The approach of Conjoule however is exactly how the German energy industry aims to use the Blockchain to decentralize the energy market: as a decentralized storage for data.
Blockchain Token Proves the Individual Consumption of Green Energy
Another current project uses the Blockchain as an independent archivist too. The “Stadtwerke Energie Verbund SEV”, a consortium of eight municipal utilities in North Rhine-Westphalia, recently announced to implement “GrünStromJetons” in its meters.
The idea is simple and based “on the usage of Smart Meters to record the energy consumption on an hourly basis, and the Ethereum Blockchain to save the consumption-data.” The energy consumption is metered, compared with a green energy index, to find out how “green” it is, and then the consumer gets GreenEnergyJetons for its green energy consumptions. The Jetons are a token based on Ethereum. They are “the direct and irrevocable proof of the individual consumption of eco-friendly produced electricity.”
Why you need a Blockchain to record such an information, which is a direct result of the metering of the consumption, remains unclear, again. As does the necessity of the StromDAO. This project tries to create an “energy provider to participate.” Producers and consumers should come together, build the DAO and develop “new electricity-products”. What the advantages of this form of organization is, and why they outweigh the known disadvantages – like legal uncertainty, the risk of bugs and the dependence on developers to assess a contract – is hard to explain.

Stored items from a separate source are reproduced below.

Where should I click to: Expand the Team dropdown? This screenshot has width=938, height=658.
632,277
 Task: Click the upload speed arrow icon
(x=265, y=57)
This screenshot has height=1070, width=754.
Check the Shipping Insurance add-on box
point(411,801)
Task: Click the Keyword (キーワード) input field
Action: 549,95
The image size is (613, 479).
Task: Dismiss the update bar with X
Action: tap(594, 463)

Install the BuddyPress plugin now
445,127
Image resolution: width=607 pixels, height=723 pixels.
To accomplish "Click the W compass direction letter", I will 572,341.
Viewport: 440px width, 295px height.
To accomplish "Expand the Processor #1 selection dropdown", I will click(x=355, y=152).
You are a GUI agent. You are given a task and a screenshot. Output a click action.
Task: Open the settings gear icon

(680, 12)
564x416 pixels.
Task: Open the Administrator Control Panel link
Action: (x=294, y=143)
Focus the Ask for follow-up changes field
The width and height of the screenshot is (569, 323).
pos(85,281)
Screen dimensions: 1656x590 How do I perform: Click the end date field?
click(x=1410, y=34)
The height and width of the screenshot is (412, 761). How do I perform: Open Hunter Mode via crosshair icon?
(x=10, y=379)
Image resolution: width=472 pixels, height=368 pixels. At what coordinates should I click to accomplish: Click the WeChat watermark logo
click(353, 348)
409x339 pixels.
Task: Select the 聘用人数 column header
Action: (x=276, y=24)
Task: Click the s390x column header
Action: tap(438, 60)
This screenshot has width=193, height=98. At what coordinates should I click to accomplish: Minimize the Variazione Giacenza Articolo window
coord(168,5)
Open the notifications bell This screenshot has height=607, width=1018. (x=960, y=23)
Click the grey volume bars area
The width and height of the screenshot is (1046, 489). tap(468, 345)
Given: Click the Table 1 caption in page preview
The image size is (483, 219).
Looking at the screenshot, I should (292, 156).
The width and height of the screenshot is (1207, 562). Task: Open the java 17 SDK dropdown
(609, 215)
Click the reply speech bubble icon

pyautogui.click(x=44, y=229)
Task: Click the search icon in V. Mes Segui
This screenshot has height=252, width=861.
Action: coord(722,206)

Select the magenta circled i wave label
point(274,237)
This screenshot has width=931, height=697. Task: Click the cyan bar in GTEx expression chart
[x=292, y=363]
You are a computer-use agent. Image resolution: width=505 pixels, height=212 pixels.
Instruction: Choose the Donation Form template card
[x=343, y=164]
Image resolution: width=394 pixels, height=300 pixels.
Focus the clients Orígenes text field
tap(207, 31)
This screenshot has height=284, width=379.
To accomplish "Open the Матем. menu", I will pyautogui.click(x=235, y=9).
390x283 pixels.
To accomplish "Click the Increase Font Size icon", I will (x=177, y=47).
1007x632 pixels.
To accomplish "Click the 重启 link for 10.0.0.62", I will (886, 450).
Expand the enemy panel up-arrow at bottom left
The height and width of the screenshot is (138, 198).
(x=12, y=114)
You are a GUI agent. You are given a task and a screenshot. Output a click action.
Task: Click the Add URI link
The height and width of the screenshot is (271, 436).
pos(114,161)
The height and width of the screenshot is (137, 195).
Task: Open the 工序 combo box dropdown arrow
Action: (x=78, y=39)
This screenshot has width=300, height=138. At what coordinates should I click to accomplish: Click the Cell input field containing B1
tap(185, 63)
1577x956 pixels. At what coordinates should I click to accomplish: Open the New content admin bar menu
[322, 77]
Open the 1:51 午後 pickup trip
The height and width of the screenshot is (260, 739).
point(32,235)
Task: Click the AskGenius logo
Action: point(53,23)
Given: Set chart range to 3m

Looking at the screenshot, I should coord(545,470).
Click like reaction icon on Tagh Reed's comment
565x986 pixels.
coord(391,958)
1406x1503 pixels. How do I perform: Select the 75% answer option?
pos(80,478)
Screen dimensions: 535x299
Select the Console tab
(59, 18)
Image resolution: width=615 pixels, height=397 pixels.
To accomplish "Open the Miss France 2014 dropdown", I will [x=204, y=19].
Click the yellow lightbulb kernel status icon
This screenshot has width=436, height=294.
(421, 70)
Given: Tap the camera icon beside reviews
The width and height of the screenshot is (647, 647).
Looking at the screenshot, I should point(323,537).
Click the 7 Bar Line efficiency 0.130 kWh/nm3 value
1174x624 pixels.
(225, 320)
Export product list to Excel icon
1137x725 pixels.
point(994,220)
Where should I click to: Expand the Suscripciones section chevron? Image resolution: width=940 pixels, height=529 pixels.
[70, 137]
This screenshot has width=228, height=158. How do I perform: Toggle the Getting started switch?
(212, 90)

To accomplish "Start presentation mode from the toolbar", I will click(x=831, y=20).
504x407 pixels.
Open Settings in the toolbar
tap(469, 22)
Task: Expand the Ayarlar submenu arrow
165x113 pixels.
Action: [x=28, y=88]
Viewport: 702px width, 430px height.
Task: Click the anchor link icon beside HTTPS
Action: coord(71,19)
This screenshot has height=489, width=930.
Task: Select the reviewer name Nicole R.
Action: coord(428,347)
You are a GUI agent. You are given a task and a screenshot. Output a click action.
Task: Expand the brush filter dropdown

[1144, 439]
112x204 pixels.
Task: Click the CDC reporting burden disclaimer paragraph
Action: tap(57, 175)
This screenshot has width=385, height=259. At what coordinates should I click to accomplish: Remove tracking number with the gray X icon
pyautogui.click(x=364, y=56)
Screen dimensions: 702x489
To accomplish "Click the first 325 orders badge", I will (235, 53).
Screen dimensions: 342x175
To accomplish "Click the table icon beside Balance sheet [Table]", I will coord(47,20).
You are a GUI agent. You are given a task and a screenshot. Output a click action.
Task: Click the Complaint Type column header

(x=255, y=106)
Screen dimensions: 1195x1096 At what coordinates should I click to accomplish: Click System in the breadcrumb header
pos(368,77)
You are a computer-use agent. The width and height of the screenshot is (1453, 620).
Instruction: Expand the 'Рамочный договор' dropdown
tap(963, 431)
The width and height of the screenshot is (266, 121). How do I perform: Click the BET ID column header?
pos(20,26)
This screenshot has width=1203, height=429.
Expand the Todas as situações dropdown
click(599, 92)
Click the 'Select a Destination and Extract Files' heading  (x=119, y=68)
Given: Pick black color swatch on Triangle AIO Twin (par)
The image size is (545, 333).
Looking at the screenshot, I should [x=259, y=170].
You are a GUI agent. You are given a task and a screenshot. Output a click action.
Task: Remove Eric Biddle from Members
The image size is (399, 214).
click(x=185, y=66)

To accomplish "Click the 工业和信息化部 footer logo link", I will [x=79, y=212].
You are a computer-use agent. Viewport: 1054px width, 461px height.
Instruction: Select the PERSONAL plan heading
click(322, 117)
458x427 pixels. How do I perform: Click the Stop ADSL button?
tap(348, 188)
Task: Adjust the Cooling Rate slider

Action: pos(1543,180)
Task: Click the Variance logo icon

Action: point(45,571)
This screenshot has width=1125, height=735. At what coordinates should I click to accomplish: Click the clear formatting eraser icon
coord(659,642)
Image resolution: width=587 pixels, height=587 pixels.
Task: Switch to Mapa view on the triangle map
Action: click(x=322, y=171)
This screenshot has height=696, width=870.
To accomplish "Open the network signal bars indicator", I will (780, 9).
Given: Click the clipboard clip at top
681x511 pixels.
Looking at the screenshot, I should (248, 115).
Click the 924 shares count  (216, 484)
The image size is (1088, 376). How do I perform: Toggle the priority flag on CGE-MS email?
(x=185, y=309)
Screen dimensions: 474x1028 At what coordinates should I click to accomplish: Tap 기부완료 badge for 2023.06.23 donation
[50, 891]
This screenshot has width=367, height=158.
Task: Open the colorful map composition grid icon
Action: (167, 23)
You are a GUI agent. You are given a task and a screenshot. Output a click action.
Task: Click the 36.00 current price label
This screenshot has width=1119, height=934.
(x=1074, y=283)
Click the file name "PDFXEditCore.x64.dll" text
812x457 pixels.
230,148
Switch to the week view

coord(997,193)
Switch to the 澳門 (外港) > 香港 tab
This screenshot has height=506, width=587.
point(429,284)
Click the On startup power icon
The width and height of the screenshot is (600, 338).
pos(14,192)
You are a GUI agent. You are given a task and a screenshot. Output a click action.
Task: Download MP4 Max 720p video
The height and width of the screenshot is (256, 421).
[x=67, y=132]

Despite those open questions, it can be said that the German energy industry goes bravely and ambitiously up to the Blockchain. It ignores the successful applications – like payment or the transformation of energy to money with mining – and bears down on the idea of using the Blockchain as a new kind of decentralized cloud storage which can cut out trusted third party middlemen. If this makes sense, technically and economically, has to be shown. But it seems to meet with a strong demand of the energy industry to explore new, more decentralized avenues.